Paxton establishes tone through landscape. Cinematographer Pat Golan photographs the island as beautiful and menacing simultaneously—vast cliffs, unpredictable weather, constant wind and water. The environment presses against the house where Daniel and Isla have built their entire world. They've adapted to isolation with ingenuity, creating systems for maintaining their space, harvesting resources, structuring a day with no external time markers. They've survived, which is not the same as having lived.
A land recovery coordinator named Sandy (Grant O'Rourke) arrives to inform them that the state is reclaiming their property and they must relocate to the mainland. Sandy's arrival transforms what could have been eccentricity into tragedy. Sandy himself is sympathetic—he's just doing his job—but his presence and function are tools of violation. The siblings resist because the only life they've ever known is being dismantled by a bureaucracy that doesn't account for impossibility.
Gleeson's Daniel is the film's emotional center not because he's more articulate than his sister but because we see him learning, for the first time at middle age, that his world is not universal. His face registers the disorientation of discovering that the systems of his household were adaptive pathology rather than functional philosophy. Rankin's Isla exists further from conventional social performance. Her resistance to Sandy's intrusion is primal terror at the prospect of integration.

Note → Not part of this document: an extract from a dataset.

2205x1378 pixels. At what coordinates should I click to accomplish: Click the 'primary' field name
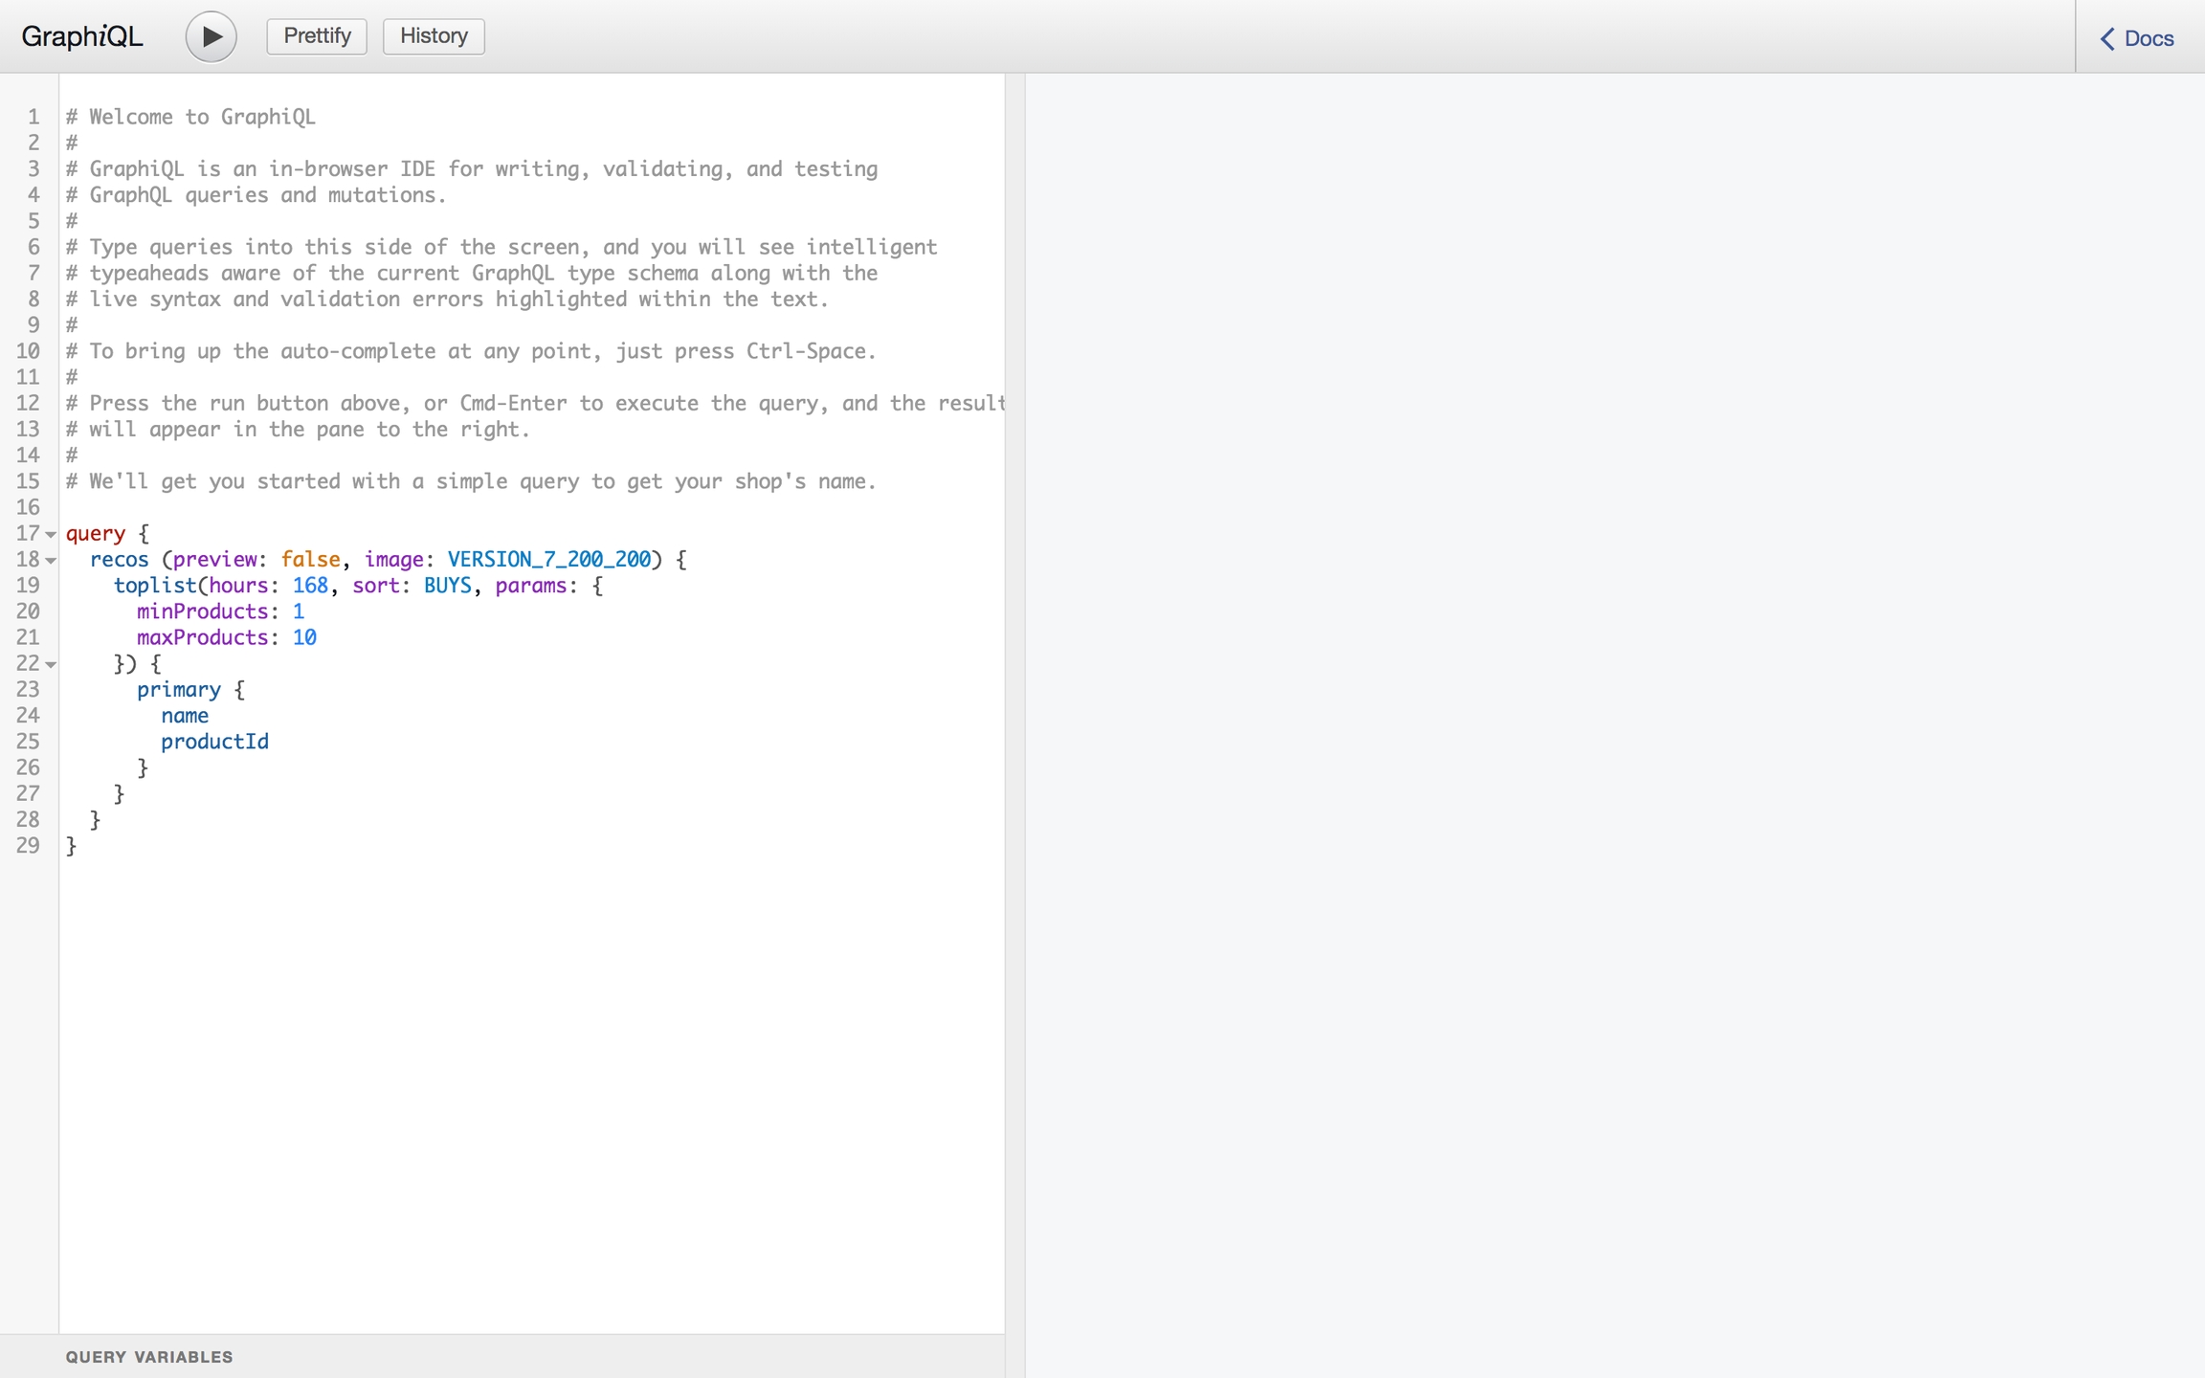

What makes The Incomer genuinely unsettling is its refusal to suggest that relocation will resolve anything. Daniel and Isla have become a unified organism. Separation would be death. Mainlandness offers no possibility of absorption for people so thoroughly formed by island isolation. This is not redemptive narrative. This is documentation of what institutional power does to people who've organized their existence outside its logic.
The comparison to The Banshees of Inisherin is inevitable. McDonagh treats isolation as entrapment to escape. Paxton treats it as genealogy that cannot be rewritten. His characters don't choose reform. They're chosen for reformation by forces they cannot resist.
The Incomer is cinema investigating how systems rationalize the erasure of difference, how bureaucratic language conceals human cost. It's emotionally devastating in its clarity about what we lose when we insist everyone should live the same way.